DEBATE MARX Y MENGER

Por Raúl Valle


La confrontación entre marxismo y Escuela Austríaca en torno a valor, precios y dinero es algo más que una disputa técnica sobre fórmulas económicas, es un choque entre dos ontologías sociales y su relación con la violencia de clase.

El marxismo parte del trabajo y de las relaciones de producción, de una sociedad estructurada por clases, propiedad y explotación; la Escuela Austríaca, en cambio, absolutiza la subjetividad del individuo propietario y pretende reconstruir toda la economía a partir de sus preferencias, decisiones y contratos. Esta diferencia de punto de partida se arrastra a toda la teoría libertaria como debilidad conceptual y reforzamiento del aparato represivo, como dificultad cognitiva para entender los conflictos sociales y, en la práctica, como afinidad a defender un interés de clase por medio de la asociación de capitalistas, ya no individual, con proyectos autoritarios que necesitan de la policía para hacer pasar por “orden espontáneo” lo que no es otra cosa que imposición violenta de un programa de clase.
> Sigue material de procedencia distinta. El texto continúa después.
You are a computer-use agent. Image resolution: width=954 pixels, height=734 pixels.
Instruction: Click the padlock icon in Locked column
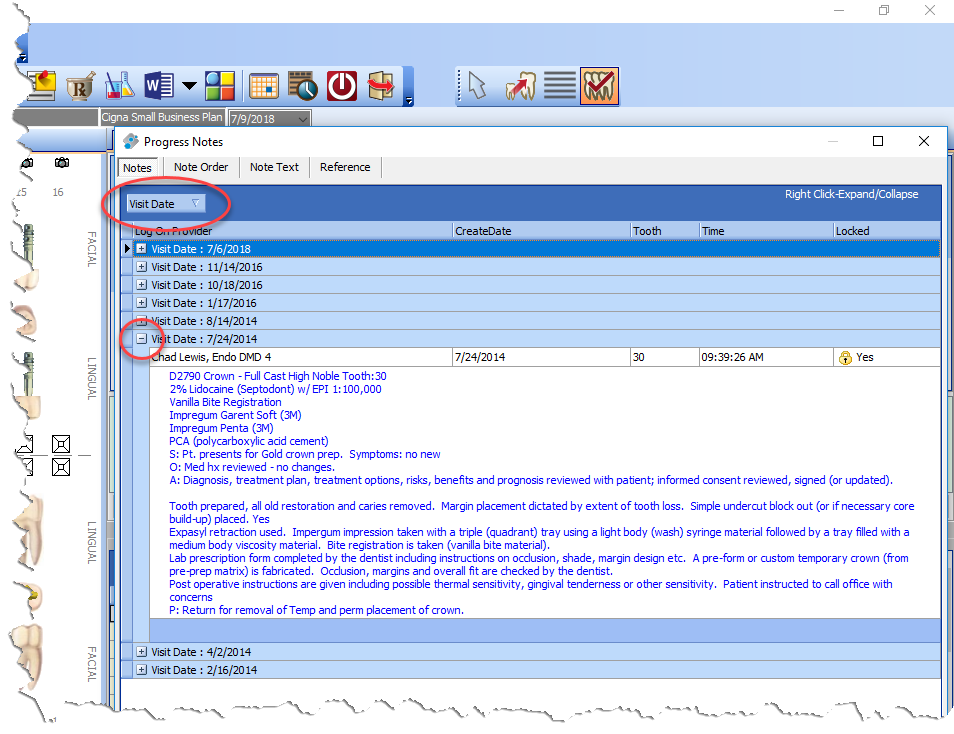coord(845,358)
En el marxismo, el análisis arranca de la mercancía como célula básica del capitalismo, en ella se condensan valor de uso y valor de cambio. El valor de uso es la utilidad concreta de la cosa para satisfacer una necesidad: comer, vestirse, escribir, trasladarse. Esta dimensión es inevitablemente subjetiva, en el sentido de que remite a sujetos concretos y contextos particulares, lo que es útil para uno puede ser inútil para otro, y no existe una escala común que permita medir y comparar directamente “cantidades de utilidad”.

Precisamente por eso el valor de uso, aunque condición necesaria para que algo pueda ser mercancía, no basta para explicar qué se intercambia y en qué proporciones. El valor y su forma fenoménica, el valor de cambio, pertenecen para Marx al terreno de lo objetivo‑social. El valor expresa tiempo de trabajo socialmente necesario cristalizado en la mercancía; el valor de cambio es la forma en que ese valor se manifiesta como relación cuantitativa entre mercancías, primero en proporciones directas y luego en precios monetarios. 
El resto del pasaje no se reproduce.